What about emphasizing writing code & reports using Rmd through RStudio and submitting them to Rpubs? I think that Roger already talks about RStudio in his class, and well, it works well out of the box in any system. I know that you don't want to make the tech part of the class harder, but given some detailed instructions & videos, I think that it should be doable to get the students to learn this pipeline (Rmd -> Rpubs w/RStudio).
Then, the part of reproducibility is easier to evaluate because you don't need to re-run the code. It's all bundled together.
Plus, Rpubs allows commenting and sharing.
Thanks Jeff! I enjoyed so much the course and I learned a lot. I also think that this course will help me to improve my actual work on BI area and to keep me hungry for new knowledge. Thanks!
I really hope that you'll do the class again. Unfortunately I didn't had time to go through this run. I was able to watch couple of first weeks, you're a great lecturer and the course was fantastic, lectures, homework's, and especially the projects.
What I'd like Coursera to do is to make it easier for lecturers to do the runs again. I don't see why videos you've made couldn't be used again, and you could fix only those which you didn't like.
I really enjoyed the course. I didn't earn a certificate due to time constraints but I got 3 other people to watch the videos with me. I also sent the link of the you tube videos to my fellow students. The knowledge we gained was extremely valuable. Thanks!

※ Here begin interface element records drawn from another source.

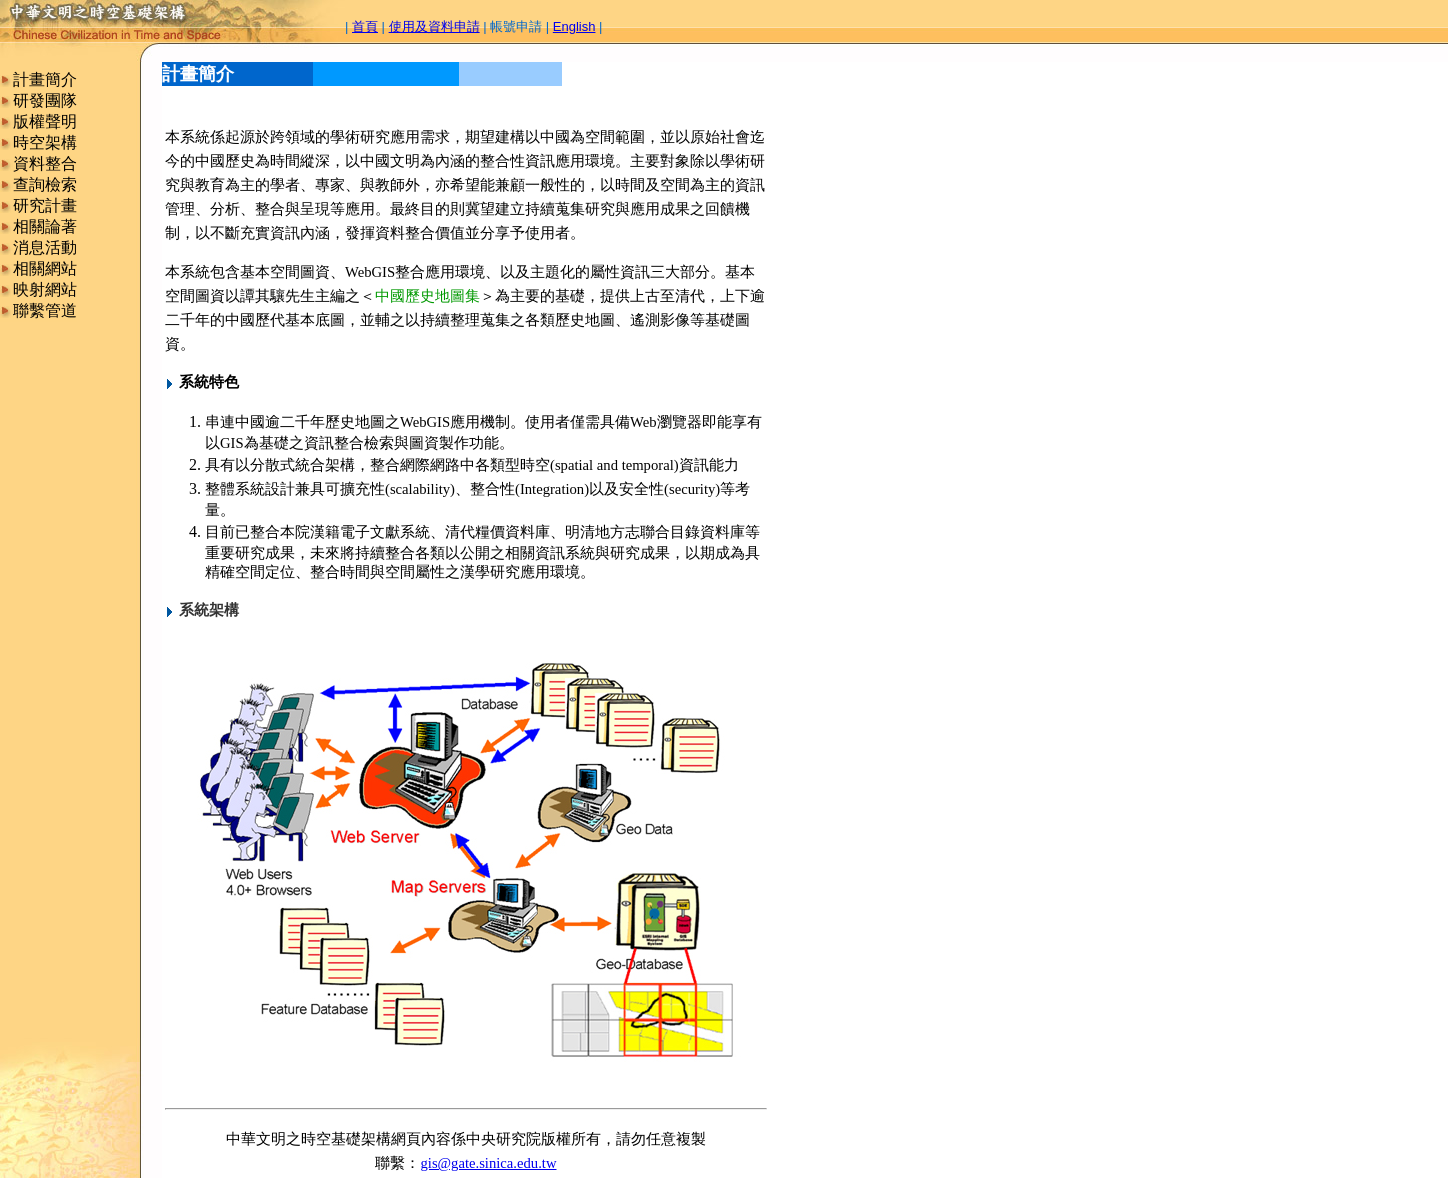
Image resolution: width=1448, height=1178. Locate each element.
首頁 (365, 26)
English (574, 26)
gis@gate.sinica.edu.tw (488, 1163)
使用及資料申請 (434, 26)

I completed both the Data Analysis course and the CDA course, and appreciate them very much - thanks!
Regarding the Data Analysis course, I'm curious why there weren't 'official' solutions posted for the analysis assignments - if not specifics, then general comments about viable approaches and/or pitfalls. Forum threads were filled with contradictory statements, and assignment reviewers had a range of skills and backgrounds - huge variability. I'd love to see how an expert would approach the two problems. Otherwise it's like a cupcake without icing: quite good... and a little bit more would top it off
OMG , I thought that ambulance was coming from outside my window!

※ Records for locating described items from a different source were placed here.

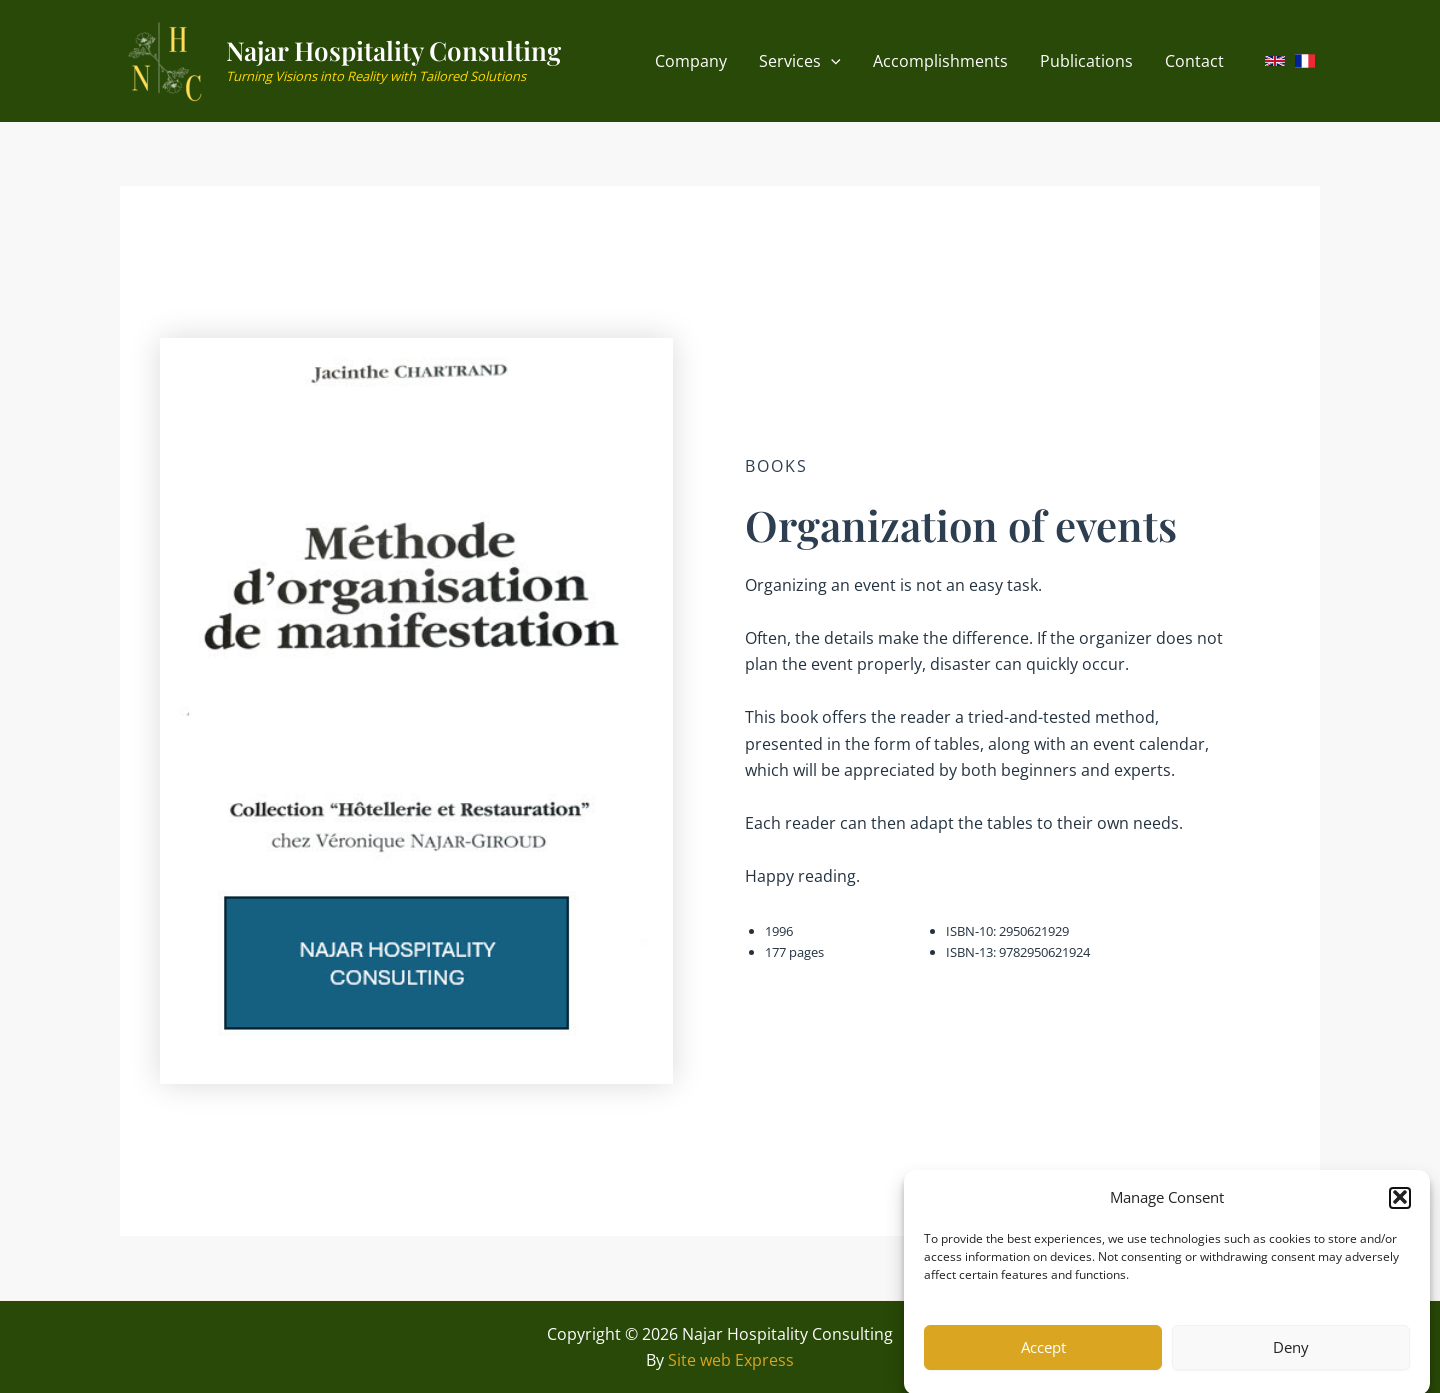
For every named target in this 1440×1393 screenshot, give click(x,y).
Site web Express (731, 1360)
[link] (1275, 61)
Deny (1291, 1360)
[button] (1400, 1210)
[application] (831, 62)
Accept (1043, 1360)
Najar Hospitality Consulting (393, 50)
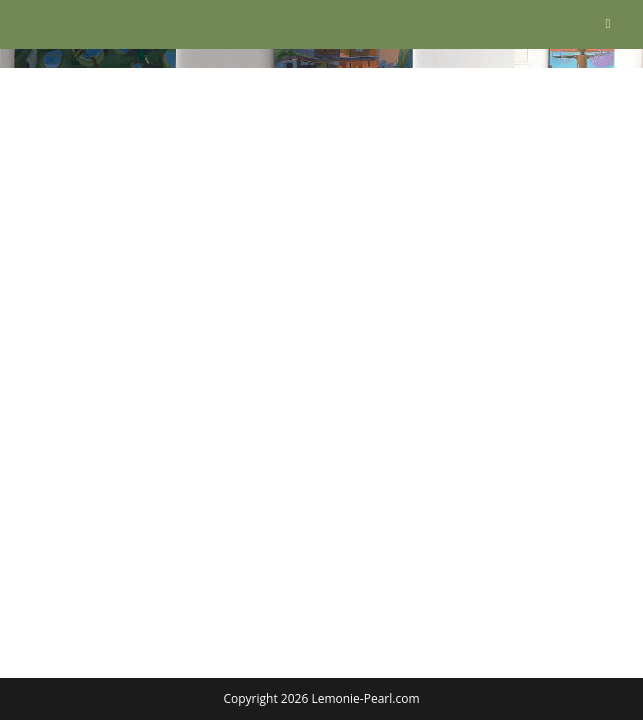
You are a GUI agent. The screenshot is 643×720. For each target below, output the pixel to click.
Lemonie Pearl (112, 27)
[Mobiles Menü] (607, 23)
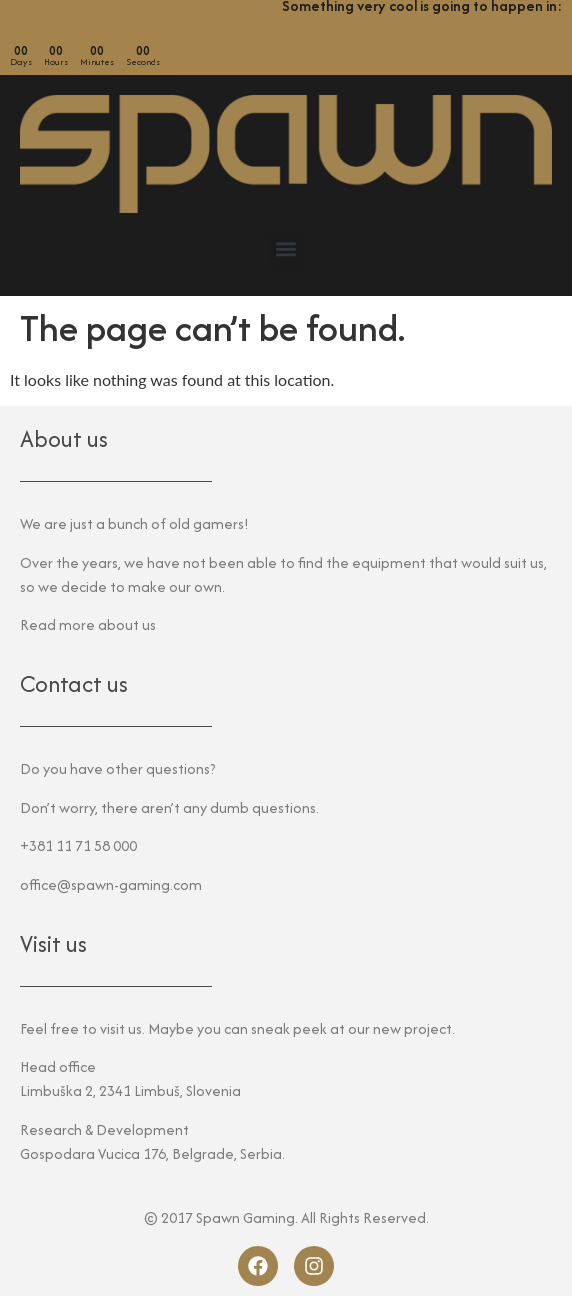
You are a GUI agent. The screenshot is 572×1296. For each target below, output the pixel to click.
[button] (286, 249)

I completed the course and really liked it. I got most of it. However, I still don't get PCA, so I would spend more time on that, mindful that some people haven't had linear algebra. It also came at an odd point in the course, where I was sure for a while that it would be needed in the first assignment, so I worked hard trying to understand it and then realized (through the forums) that what I did know about it meant it would not be useful.
You could caption, outside the embedded chat video, that it is 17 minutes long, as people do when saying "[link to file] PDF 85 Mobytes." etc.
That was one of the difficulties with the course, the time to download and watch videos later. Thank you for the splitting but it was simpler to find the (vague, obscure) icon to the subtitles texts and read them first, (and faster). That and Wiki for any unusual words ("I wonder what meaning he means with that term) ran me through the course.
Pulling off the videos at work means that I could not listen to them in a 'corner window' on the screens. USB keys to the rescue.
A pre-test? or a sort of "Try this with a mini-lecture from mid-level and a few questions would get us into the feel and style of the course.
I made the mistake of signing up with 4 other courses.
24 hours - 2 hours travel to - 8 hours work and - 8 hours sleep and - 2 hours meals etc. left less than 4 hours for all the courses, barely time to review without the first watching, and that split with fatigued morning and late evening time.
I envy students with all them time devoted to reading, study (and the pub).